Funk music is another genre that reveals the heavy influence of both Haitian and Afro Cuban ancestry among Afrikan Americans. With the rise of these Carribbean immigrants to the United States the fusion of these unique diasporic sounds in the 1940s led to the creation of Funk.
NOLA musicians Dave Bartholomew and Professor Longhair (Henry Roeland Byrd) incorporated Afro-Cuban instruments, as well as the clave pattern and the two celled figures in songs such as "Carnival Day" (Bartholomew 1949) and "Mardi Gras In New Orleans" (Longhair 1949).
According to Robert Palmer, in the 1940s Professor Longhair listened to and played with musicians from the islands and fell under the spell of Perez Prado's mambo records.
Professor Longhair's particular style was known locally as rumba-boogie.
Haitian Kompa musicians such as:
• Robert Martino
• Michel Covington
• Henry Celestin
• Dadou Pasket
• Jean Claude Jean
also contributed to the development of Funk music in the 1950s and 60s.
Hip Hop is the most recent genre that exemplifies the diversity of Afrikan American music.

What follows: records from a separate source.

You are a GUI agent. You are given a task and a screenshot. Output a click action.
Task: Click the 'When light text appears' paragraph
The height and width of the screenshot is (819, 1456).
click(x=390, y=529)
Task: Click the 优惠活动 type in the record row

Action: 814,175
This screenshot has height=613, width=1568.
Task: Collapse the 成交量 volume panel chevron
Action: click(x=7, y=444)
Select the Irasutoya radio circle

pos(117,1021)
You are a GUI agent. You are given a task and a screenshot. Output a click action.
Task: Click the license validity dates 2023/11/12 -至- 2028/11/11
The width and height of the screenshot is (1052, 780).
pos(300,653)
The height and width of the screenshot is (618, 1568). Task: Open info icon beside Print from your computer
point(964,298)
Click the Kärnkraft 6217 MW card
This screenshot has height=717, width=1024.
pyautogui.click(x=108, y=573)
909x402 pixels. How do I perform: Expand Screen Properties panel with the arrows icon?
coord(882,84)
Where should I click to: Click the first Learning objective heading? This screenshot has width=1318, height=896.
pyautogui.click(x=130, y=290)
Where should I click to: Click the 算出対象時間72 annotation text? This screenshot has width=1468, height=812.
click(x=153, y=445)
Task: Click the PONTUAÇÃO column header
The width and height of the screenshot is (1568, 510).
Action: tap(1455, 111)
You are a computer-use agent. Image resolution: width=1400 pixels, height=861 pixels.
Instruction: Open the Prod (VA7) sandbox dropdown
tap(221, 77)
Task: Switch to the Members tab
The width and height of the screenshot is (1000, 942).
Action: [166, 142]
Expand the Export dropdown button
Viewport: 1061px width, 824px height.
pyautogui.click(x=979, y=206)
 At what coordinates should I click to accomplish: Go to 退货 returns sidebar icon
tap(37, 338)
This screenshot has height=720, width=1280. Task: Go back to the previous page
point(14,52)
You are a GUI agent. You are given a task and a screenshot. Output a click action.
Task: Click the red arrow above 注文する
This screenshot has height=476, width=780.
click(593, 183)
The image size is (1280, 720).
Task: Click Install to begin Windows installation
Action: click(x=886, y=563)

Hip Hop as a cultural movement developed across the US multi regionally. The style of reciting poetry over a beat can be seen in pre colonial Afrika among griots and oral historians.
An intermingling of Afro Mexican, Afro Belizean, Afro Caribbean and African American communities in Sacramento, the Bay Area and LA laid the foundation for West Coast Hip Hop in the 1960s.
The culmination of these styles can be observed among the Watts Prophets:
• Amde Hamilton
• Richard Dedeaux
• Otis O'Solomon
Who spoke at length about the Pan Afrikan influences of their music.
On the east coast Afro Caribbean and AA musicians also produced a unique Hip Hop style. Some of these early artists were:
• King Charles
• Kurtis Blow
• DJ Cool Herc
• Grandmaster Flowers
• Afrika Bambaata
• Count Machuki
• King Stitt
• U Roy
• Jazzy Jay
The history of Black music is literally Pan Afrikan. This is especially the case when you examine the music of the Afrikan diaspora. If you see someone using music to promote tribalism they are showing you that they have never studied music and are just making it up as they go.
Afrobeats is a musical genre that fuses traditional Afrikan music with New Afrikan genres such as funk soul and jazz. The term was coined in the 1960s by Nigerian legend Fela Kuti.
Population contributions from diasporic communities who emigrated to major Afrikan cities such as Lagos, Monrovia, Dakar, Accra and Freetown amplified the growth of Highlife culture in the 1920s which eventually led to the production of Afrobeats.
Afrobeat generally refers to the classical variant of the genre created in the 1960s which strictly combines jazz, calypso and traditional Afrikan music.
Afrobeats also known as Afropop is the popular subgenre of Afrobeats that is mass produced and accessible internationally.